**Selected text:**
[Start of Attachment]

How CERTIFY Health Fits Into This
When compliance requirements tighten — shorter MDS windows, wider filing scope, tighter VBP benchmarks — the gap between well-run and struggling SNFs grows fast.
CERTIFY Health is built for exactly this. The platform links patient intake and eligibility routing, care coordination, scheduling and visit management, transition workflows, and real-time monitoring and engagement into one connected workflow. Your clinical and admin teams always work from the same data.
Nothing falls through the cracks between admission and MDS filing. For SNFs managing the FY 2027 SNF PPS changes, that kind of view across the whole care journey, from intake to post-acute care coordination to quality reporting, is what turns a compliance deadline into a routine task, not a fire drill.
What Happens Next?
Public comment deadline: June 1, 2026. Submit at regulations.gov (Docket ID: CMS-1843-P).
Final rule expected: Late July or early August 2026.
Effective date: October 1, 2026.
Your Pre-October Checklist
- Model net payment impact: 2.4% rate + VBP adjustment + wage index + 0.9987 neutrality factor
- Check wage index changes for your market
- Map your MDS filing workflow and find capacity gaps
- Review PDPM coding for case-mix creep patterns
- File public comments by June 1, 2026 if this rule creates hardship
- Confirm your billing team has reviewed the FY 2027 consolidated billing code list
- Track the advance care planning RFI for future QRP inclusion
- Plan for all-payer MDS expansion ahead of FY 2031 SNF QRP
- Set up real-time views for MDS completion, QRP status, and VBP scores
- Note snapshot dates for DC Function and Major Injury (Long-Stay) measures
Frequently Asked Questions
What is the FY 2027 SNF Proposed Rule?
It is CMS’s annual update to Medicare payment policies for skilled nursing facilities. It covers SNF PPS payment rate changes, wage index updates, SNF QRP and SNF VBP program changes, consolidated billing updates, and requests for input on PDPM and advance care planning. CMS released it on April 2, 2026. The official CMS fact sheet (CMS-1843-P) lays out every provision. It was entered into the Federal Register on April 7, 2026.
When will the FY 2027 SNF rule become final?
CMS typically releases the final SNF rule in late July or early August. The FY 2027 final rule is expected by August 2026 and takes effect October 1, 2026. The public comment period closes June 1, 2026.

[End of Attachment]

**Work task A:** Can you set down everything in the FY 2027 SNF rule text from "How CERTIFY Health" down to "a fire drill.", word for word?
**Work task B:** What comes next in the FY 2027 SNF rule text? Take it further from the point where it stops.

**Stored items:**
[Start of Attachment]

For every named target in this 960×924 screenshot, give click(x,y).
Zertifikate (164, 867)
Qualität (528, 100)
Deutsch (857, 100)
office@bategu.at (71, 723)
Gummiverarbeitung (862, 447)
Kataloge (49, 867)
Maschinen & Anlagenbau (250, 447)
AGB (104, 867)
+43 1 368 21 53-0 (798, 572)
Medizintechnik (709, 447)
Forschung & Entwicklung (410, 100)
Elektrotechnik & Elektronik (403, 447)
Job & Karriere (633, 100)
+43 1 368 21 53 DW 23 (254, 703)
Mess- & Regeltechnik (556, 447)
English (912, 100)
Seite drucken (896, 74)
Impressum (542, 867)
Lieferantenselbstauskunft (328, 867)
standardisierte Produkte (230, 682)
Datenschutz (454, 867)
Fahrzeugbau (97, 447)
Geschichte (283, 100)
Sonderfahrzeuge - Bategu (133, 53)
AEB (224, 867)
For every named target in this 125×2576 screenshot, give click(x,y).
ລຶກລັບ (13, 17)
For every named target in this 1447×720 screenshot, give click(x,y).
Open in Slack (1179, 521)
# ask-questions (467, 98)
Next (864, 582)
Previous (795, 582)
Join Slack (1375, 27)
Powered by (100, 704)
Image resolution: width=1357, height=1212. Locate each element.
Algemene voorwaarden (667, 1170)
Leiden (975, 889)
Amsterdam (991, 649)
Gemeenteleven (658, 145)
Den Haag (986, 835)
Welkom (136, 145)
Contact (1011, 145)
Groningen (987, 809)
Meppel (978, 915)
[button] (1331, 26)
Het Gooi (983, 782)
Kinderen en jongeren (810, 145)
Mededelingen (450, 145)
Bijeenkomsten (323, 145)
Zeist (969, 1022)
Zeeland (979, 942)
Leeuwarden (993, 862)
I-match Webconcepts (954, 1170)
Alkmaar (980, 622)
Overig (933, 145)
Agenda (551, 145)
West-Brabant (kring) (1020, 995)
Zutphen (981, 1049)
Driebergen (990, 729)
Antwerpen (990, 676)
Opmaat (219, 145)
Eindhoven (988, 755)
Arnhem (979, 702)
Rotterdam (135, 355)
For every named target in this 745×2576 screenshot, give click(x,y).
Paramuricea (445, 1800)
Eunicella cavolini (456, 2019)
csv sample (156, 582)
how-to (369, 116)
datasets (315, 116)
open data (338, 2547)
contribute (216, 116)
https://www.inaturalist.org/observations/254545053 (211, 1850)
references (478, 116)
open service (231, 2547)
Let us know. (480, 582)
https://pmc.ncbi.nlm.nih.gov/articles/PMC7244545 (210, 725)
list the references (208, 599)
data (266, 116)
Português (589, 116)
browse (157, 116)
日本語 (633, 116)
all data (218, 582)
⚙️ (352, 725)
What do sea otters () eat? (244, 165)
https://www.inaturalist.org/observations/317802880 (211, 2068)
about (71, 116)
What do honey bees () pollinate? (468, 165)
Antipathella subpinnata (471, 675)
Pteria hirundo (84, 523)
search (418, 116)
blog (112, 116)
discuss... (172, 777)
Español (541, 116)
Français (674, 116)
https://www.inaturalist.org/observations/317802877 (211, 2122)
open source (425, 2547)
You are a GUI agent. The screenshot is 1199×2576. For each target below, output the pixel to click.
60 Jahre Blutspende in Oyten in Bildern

[End of Attachment]

**Response box A:**
How CERTIFY Health Fits Into This
When compliance requirements tighten — shorter MDS windows, wider filing scope, tighter VBP benchmarks — the gap between well-run and struggling SNFs grows fast.
CERTIFY Health is built for exactly this. The platform links patient intake and eligibility routing, care coordination, scheduling and visit management, transition workflows, and real-time monitoring and engagement into one connected workflow. Your clinical and admin teams always work from the same data.
Nothing falls through the cracks between admission and MDS filing. For SNFs managing the FY 2027 SNF PPS changes, that kind of view across the whole care journey, from intake to post-acute care coordination to quality reporting, is what turns a compliance deadline into a routine task, not a fire drill.

**Response box B:**
How will the proposed rule affect SNF reimbursement?
CMS proposes a 2.4% increase to SNF PPS rates, adding an estimated $888 million across all SNFs for FY 2027. The CMS SNF PPS — the prospective payment system — is the federal model that sets Medicare’s daily rate for skilled nursing care. Your net payment will depend on your SNF VBP scores, your local wage index, and whether you meet all SNF QRP rules. Missing QRP rules triggers a two-percentage-point cut to your Annual Payment Update.
What is case-mix creep under PDPM?
Case-mix creep is when patient coding shifts toward higher-paying groups over time — without a matching rise in care needs. It can happen by accident or on purpose. CMS has tracked this pattern since the Patient-Driven Payment Model launched in 2019. The RFI signals that future PDPM changes may fix it. Audit your coding now.
What is the public comment deadline, and how do I submit?
The deadline is June 1, 2026. Go to regulations.gov and search for Docket ID CMS-1843-P. You can also submit through your state or national group like AHCA/NCAL. Be specific: name the provision, explain the impact on your facility, and propose an alternative if you have one.
What should skilled nursing facilities do now?
Start with a payment model: rate update + VBP score + wage index. Then audit your MDS workflows and PDPM coding for case-mix creep. Strengthen your patient intake and care coordination steps. Review the FY 2027 consolidated billing code list. And file public comments before June 1, 2026 if this rule creates real hardship.